→ **WRITTEN INSTRUCTION 1**
Say whether each statement agrees with the Arrow commit email below. For each, answer yes or no and quote the deciding words from the email.
(a) The commit changed two files.
(b) The commit was authored by François Saint-Jacques.
(c) The commit message calls the removed field essentially needless.

━━ SELECTED TEXT ━━

You are viewing a plain text version of this content. The canonical link for it is here.
Posted to commits@arrow.apache.org by fs...@apache.org on 2020/05/01 17:46:28 UTC

[arrow] branch master updated: ARROW-6501: [C++] Remove non_zero_length_ field from SparseIndex class

This is an automated email from the ASF dual-hosted git repository.

fsaintjacques pushed a commit to branch master
in repository https://gitbox.apache.org/repos/asf/arrow.git


The following commit(s) were added to refs/heads/master by this push:
     new c63b26d  ARROW-6501: [C++] Remove non_zero_length_ field from SparseIndex class
c63b26d is described below

commit c63b26debd626fbf5f79802100c5e58eef9a1bd1
Author: Kenta Murata <mr...@mrkn.jp>
AuthorDate: Fri May 1 13:46:07 2020 -0400

    ARROW-6501: [C++] Remove non_zero_length_ field from SparseIndex class
    
    This field is essentially needless, and may be obstacle to the future improvement of sparse tensors, such as adding value inserting feature.
    
    Closes #7079 from mrkn/ARROW-6501
    
    Authored-by: Kenta Murata <mr...@mrkn.jp>
    Signed-off-by: François Saint-Jacques <fs...@gmail.com>
---
 cpp/src/arrow/sparse_tensor.cc |  7 ++-----
 cpp/src/arrow/sparse_tensor.h  | 27 +++++++++++++++++----------
 2 files changed, 19 insertions(+), 15 deletions(-)

diff --git a/cpp/src/arrow/sparse_tensor.cc b/cpp/src/arrow/sparse_tensor.cc
index 8da6a8b..cbe7285 100644
--- a/cpp/src/arrow/sparse_tensor.cc
+++ b/cpp/src/arrow/sparse_tensor.cc
@@ -326,7 +326,7 @@ Result<std::shared_ptr<SparseCOOIndex>> SparseCOOIndex::Make(
 
 // Constructor with a contiguous NumericTensor
 SparseCOOIndex::SparseCOOIndex(const std::shared_ptr<Tensor>& coords)
-    : SparseIndexBase(coords->shape()[0]), coords_(coords) {
+    : SparseIndexBase(), coords_(coords) {
   ARROW_CHECK_OK(
       CheckSparseCOOIndexValidity(coords_->type(), coords_->shape(), coords_->strides()));
 }
@@ -428,10 +428,7 @@ Result<std::shared_ptr<SparseCSFIndex>> SparseCSFIndex::Make(
 SparseCSFIndex::SparseCSFIndex(const std::vector<std::shared_ptr<Tensor>>& indptr,
                                const std::vector<std::shared_ptr<Tensor>>& indices,
                                const std::vector<int64_t>& axis_order)

━━━
━━ RECORDS TO USE ━━

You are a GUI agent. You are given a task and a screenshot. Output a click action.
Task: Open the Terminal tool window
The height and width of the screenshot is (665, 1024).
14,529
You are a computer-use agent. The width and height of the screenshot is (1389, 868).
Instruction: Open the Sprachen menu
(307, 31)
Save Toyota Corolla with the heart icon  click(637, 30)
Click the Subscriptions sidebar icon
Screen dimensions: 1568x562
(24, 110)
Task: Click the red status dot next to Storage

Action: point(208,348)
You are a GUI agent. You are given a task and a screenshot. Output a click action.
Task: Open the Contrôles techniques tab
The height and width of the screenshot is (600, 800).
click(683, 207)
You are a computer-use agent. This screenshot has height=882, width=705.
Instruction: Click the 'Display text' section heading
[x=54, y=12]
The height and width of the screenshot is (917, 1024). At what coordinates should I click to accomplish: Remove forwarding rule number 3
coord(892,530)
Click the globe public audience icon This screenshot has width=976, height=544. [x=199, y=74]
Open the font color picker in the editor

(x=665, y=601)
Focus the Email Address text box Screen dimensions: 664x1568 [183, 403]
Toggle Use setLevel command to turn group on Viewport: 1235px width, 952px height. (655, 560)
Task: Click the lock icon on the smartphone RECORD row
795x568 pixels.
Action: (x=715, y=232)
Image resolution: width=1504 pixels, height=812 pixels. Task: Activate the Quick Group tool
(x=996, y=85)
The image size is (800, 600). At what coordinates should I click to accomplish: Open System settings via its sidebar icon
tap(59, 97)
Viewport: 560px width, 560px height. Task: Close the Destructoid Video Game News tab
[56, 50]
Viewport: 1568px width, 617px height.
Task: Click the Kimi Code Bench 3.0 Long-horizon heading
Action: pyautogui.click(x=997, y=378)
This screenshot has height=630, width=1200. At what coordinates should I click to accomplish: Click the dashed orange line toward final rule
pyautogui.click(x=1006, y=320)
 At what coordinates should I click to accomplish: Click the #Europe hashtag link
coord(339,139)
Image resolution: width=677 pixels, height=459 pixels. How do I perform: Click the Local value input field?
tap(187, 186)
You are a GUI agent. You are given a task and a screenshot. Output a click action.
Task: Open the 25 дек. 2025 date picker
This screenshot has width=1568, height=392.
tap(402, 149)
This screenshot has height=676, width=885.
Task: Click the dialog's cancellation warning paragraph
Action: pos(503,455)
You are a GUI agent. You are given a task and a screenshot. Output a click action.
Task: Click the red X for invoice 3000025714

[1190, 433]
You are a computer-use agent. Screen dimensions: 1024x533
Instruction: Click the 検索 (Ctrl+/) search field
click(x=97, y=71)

━━━

→ **WRITTEN INSTRUCTION 2**
In the records, replace "icon" with "symbol" in everything from the line containing "Task: Click the lock" down to the line containing "Action: pyautogui.click(x=997, y=378)". Return only those lines.

→ **FULL SOLUTION 1**
(a) Yes: "2 files changed, 19 insertions(+), 15 deletions(-)"
(b) No: "Authored-by: Kenta Murata <mr...@mrkn.jp>"
(c) Yes: "This field is essentially needless"

→ **FULL SOLUTION 2**
Task: Click the lock symbol on the smartphone RECORD row
795x568 pixels.
Action: (x=715, y=232)
Image resolution: width=1504 pixels, height=812 pixels. Task: Activate the Quick Group tool
(x=996, y=85)
The image size is (800, 600). At what coordinates should I click to accomplish: Open System settings via its sidebar symbol
tap(59, 97)
Viewport: 560px width, 560px height. Task: Close the Destructoid Video Game News tab
[56, 50]
Viewport: 1568px width, 617px height.
Task: Click the Kimi Code Bench 3.0 Long-horizon heading
Action: pyautogui.click(x=997, y=378)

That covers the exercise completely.